The Sinister mailing list started in 1997 as a mailing list about the
band Belle and Sebastian, quickly
became a mailing list about people who like
Belle and Sebastian, and is now at the time of writing I suppose a mailing list
about people with an affection for a mailing list about Belle and Sebastian.
But it's also still about Belle and Sebastian. It's a quieter place these days,
but because it's considered by some to be a good example of the homegrown nature
of communities on the internet in the mid-1990s before corporate music poked
its head in, it's
still stubbornly here. It's also here for the thousands of people who shared their
lives on it in the 1990s and since. It might be the oldest continously-existing
mailing list on the Internet for a band. It used to run on a big scary server with
big fans and scary beeping noises, now it runs on a computer you can hold
in the your palm of your hand. You can still join, you can still read the
archives, you can still post to it.
If you're browsing, interested in the band or interested in independent music history or what the internet was like in 1997, you can find list archives in the link below.
For now you can't subscribe until I fix a cog or two should hoards of people appear at my door demanding its revival, but the archives are still available and you can search them for very important things such as "Mrs Murdoch" and "George Henry Dickie".
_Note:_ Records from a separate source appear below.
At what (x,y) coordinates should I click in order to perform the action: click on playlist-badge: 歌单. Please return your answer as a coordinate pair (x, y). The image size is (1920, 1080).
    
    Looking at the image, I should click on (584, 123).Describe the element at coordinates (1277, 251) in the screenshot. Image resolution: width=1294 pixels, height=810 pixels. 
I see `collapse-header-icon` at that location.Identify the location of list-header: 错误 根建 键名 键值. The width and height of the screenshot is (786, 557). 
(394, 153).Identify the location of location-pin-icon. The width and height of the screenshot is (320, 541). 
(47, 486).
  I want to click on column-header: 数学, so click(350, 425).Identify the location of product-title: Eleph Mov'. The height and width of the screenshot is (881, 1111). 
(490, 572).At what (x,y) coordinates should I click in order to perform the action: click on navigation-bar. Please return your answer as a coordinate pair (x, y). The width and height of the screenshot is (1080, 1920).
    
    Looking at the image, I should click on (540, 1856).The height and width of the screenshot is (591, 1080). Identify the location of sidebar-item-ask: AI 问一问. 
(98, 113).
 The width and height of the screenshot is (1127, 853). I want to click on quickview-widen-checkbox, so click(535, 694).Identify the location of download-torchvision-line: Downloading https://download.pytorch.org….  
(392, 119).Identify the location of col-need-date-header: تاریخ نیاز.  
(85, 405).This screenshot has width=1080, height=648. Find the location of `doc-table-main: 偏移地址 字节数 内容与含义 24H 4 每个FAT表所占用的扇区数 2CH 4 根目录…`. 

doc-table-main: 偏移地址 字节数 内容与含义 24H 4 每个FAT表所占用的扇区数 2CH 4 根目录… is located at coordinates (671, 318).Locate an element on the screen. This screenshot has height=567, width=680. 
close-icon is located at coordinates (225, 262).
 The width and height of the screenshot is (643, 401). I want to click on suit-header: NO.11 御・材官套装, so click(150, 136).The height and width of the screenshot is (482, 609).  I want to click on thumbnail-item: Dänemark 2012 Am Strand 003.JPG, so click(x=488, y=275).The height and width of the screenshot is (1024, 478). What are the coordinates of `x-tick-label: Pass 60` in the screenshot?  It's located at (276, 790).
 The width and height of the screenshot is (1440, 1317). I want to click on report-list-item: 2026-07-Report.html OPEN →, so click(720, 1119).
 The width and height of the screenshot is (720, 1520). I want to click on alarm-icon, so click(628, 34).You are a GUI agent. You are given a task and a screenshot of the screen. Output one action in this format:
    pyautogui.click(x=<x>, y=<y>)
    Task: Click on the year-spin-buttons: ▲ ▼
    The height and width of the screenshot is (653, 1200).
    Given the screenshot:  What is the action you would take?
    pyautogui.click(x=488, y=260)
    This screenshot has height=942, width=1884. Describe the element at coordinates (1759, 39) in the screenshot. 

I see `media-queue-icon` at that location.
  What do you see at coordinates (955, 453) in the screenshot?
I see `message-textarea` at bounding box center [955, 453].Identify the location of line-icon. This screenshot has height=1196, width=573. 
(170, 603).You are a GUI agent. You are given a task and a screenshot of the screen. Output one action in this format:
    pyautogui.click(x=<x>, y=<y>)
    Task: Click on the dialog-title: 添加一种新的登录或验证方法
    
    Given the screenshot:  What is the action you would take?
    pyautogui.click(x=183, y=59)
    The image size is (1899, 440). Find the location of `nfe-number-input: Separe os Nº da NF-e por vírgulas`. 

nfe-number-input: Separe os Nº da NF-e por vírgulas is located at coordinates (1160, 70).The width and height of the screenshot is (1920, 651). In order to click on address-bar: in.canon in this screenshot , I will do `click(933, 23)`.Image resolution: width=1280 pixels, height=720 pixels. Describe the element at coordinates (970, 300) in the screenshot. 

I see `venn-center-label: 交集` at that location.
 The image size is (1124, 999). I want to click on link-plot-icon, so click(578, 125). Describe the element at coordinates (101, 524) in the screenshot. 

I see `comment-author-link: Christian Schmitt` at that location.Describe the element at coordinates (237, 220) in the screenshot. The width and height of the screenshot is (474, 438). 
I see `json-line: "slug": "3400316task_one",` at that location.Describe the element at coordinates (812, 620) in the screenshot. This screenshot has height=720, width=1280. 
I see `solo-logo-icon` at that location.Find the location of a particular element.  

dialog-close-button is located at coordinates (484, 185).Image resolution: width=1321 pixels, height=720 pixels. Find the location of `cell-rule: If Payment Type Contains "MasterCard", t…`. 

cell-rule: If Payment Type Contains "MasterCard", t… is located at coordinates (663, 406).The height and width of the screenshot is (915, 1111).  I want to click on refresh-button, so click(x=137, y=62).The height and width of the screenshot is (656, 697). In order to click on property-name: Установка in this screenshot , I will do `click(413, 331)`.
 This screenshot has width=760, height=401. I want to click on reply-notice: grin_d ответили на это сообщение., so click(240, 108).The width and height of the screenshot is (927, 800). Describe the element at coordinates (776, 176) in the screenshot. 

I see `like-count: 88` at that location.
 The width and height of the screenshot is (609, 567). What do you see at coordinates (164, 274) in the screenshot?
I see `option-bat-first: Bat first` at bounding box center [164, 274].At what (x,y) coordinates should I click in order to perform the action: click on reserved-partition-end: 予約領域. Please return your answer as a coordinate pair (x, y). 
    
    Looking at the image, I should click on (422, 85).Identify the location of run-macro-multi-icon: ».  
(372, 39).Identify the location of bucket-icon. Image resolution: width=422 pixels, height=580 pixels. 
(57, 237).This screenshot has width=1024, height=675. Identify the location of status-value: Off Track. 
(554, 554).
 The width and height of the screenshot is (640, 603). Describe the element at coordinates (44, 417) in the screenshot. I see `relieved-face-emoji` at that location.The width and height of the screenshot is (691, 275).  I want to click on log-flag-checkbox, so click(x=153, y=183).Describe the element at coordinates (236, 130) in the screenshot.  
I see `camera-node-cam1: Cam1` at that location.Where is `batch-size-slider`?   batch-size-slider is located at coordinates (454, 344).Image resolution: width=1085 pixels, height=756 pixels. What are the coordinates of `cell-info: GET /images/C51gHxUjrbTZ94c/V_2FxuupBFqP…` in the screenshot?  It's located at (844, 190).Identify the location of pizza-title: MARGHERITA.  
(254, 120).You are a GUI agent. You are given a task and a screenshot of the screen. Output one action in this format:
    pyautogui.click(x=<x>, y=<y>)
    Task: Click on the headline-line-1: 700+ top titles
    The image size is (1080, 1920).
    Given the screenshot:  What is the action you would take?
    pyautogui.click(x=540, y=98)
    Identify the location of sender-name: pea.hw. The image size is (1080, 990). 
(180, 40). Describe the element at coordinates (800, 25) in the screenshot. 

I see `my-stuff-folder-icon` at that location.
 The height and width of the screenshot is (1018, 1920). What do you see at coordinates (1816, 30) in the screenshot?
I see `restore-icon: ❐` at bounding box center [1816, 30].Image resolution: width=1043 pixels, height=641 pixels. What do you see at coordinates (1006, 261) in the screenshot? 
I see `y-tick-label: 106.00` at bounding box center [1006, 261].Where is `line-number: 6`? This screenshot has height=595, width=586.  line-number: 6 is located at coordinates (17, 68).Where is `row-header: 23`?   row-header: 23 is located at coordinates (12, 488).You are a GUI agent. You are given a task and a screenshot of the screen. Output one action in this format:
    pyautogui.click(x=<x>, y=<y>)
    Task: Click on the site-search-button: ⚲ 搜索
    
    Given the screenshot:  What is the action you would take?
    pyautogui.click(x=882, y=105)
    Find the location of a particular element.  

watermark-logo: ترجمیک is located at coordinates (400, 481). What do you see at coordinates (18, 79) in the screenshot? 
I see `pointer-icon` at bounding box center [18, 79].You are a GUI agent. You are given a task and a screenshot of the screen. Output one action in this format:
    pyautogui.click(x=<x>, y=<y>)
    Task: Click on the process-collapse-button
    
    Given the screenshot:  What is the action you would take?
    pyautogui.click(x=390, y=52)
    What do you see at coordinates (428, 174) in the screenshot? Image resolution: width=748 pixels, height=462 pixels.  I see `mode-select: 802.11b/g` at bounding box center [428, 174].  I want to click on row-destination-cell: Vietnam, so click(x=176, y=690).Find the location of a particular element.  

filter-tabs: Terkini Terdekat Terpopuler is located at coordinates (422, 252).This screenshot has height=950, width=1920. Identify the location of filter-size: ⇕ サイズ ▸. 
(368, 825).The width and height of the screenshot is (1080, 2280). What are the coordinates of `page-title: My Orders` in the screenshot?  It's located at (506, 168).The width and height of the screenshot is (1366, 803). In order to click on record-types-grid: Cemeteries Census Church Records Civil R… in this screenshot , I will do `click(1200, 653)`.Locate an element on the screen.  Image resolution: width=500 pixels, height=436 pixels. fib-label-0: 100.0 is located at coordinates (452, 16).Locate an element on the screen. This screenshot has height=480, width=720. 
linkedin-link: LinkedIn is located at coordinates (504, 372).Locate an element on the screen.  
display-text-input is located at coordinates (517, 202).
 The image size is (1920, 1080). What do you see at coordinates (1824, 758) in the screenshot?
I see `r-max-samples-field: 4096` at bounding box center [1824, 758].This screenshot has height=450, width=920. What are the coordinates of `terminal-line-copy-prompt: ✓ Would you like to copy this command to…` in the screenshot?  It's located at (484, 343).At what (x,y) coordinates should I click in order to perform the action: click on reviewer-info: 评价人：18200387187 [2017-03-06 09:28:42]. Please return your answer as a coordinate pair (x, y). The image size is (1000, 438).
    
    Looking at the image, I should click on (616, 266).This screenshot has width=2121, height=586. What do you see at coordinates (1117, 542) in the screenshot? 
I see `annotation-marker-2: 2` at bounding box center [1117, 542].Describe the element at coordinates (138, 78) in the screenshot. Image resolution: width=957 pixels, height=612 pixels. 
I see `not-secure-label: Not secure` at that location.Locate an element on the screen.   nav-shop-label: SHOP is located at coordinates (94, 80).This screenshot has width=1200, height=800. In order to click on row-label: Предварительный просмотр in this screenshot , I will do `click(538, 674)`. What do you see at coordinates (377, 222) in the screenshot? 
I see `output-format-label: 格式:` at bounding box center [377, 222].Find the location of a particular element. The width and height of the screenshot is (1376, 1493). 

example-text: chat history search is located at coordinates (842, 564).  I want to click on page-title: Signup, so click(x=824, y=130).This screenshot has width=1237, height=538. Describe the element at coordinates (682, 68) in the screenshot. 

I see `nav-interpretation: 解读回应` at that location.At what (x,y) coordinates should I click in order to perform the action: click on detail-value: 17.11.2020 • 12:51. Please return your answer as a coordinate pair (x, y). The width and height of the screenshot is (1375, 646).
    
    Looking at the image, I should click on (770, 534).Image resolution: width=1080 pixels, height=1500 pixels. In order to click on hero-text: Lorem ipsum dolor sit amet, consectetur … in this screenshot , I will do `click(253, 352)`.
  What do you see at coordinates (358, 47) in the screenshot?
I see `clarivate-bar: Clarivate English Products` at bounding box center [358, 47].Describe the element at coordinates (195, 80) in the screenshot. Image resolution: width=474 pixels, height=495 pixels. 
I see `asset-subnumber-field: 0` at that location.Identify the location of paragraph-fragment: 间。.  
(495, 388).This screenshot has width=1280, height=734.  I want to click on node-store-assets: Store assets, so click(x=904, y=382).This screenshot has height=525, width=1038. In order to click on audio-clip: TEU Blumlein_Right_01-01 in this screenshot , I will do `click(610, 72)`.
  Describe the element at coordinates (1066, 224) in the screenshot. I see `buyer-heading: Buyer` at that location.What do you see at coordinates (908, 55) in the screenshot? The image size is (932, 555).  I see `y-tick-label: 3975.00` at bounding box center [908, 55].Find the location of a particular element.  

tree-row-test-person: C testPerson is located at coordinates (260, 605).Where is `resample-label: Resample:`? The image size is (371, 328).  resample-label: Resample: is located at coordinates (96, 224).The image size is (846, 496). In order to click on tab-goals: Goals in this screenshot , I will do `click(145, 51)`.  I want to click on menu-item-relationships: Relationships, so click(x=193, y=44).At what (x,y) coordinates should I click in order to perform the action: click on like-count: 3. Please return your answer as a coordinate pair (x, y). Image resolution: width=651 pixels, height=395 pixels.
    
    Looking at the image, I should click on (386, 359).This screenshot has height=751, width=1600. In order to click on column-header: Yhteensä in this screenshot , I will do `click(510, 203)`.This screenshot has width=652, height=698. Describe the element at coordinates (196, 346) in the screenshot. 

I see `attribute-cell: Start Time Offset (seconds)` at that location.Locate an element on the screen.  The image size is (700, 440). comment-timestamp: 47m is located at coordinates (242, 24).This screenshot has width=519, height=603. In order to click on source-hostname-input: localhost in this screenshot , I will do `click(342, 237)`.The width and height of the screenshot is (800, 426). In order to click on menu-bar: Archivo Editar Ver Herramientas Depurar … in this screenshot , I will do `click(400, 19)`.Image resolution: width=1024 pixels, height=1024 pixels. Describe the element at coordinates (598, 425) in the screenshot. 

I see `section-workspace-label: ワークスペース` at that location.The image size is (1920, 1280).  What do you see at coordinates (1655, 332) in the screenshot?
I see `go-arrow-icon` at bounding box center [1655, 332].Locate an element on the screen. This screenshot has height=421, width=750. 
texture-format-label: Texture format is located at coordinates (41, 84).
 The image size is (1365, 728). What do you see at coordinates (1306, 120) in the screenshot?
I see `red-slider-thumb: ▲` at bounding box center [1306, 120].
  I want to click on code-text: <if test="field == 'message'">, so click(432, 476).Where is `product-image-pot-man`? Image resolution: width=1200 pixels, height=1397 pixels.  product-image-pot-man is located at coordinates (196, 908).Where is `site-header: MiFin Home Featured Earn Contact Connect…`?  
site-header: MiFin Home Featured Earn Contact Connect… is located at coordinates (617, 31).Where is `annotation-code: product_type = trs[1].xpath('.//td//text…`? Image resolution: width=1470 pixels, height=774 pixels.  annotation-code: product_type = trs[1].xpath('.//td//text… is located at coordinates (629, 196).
For your historical amusement, there's a link to the old webpages below, resplendent with broken links, pointless information and historical anachronisms: the old pages. There's a farcically amusing log of one of the earliest online chats with a band, sheet music, obscure lyrics, a Tigermilks register, and some photos of list members as babies and list members in the 1990s, which from today's perspective is nearly the same thing.